In its corrections and clarifications section The Guardian has explained how a recent article by Nigerian author Chimamanda Ngozi Adichie was published in error, and “apologises unreservedly” for the oversight.

Purple HibiscusHalf of a Yellow Sun Americanah

On Saturday, January 31, The Guardian published a non-fiction piece by Chimamanda Ngozi Adichie about her struggle with depression, but then removed the article on Sunday, leaving a message on the page which explained that it had been published in error. The page was later altered to a more generic “the page you are looking for has been removed” message.

Now, however, the page redirects to the following message:

The author and the author’s agent did not grant permission to The Guardian to publish the piece. The author was still considering whether, when and which publication to give permission to publish the article, and as such the copyright remains with her. The Guardian publication was due to an error. We apologise to the author and to the readers.

The Guardian has also explained that the error was due to an automatic scheduling system on their website, stressing that “new training procedures in place to ensure that such errors do not happen again”.

Read the apology:

On 1 February 2015 at 1204 am, an error led to the online publication of an article on depression by Chimamanda Ngozi Adichie without her approval or permission.

After being alerted by Ms Adichie’s agents, the Guardian removed the story from its website. The Guardian would like to make clear that Ms Adichie stands fully behind the piece that she wrote; she had not yet decided whether to publish the piece when it appeared on the Guardian’s website without notice or permission.

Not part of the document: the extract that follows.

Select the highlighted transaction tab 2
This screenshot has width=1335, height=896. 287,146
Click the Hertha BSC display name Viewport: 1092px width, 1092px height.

The article had been submitted to the Guardian by Ms Adichie’s agents in September 2014. After it was accepted, the Guardian made plans to publish the article in late September as part of the launch of a new features section in the paper. A mock-up of the layout of the article – with sample headlines and pictures – was prepared for both print and online. The author was not consulted about the headline or images used in these mock-ups, which were not intended for publication.

On 8 September, the Guardian was informed that the author did not wish to publish the article at this time. On 17 September, production staff deleted what were believed to be all of the related files from the Guardian’s system. Unfortunately, a copy of the web mock-up still existed in another content management system. This web file, which was created on 4 September 2014, had been set with a launch date of 1 February 2015, as a precaution to prevent it being accidentally published in September before its scheduled appearance. The automatic publication date was triggered on 1 February because editors were unaware of the existence of this version.

The Guardian apologises unreservedly to the author, and has moved to put new training procedures in place to ensure that such errors do not happen again.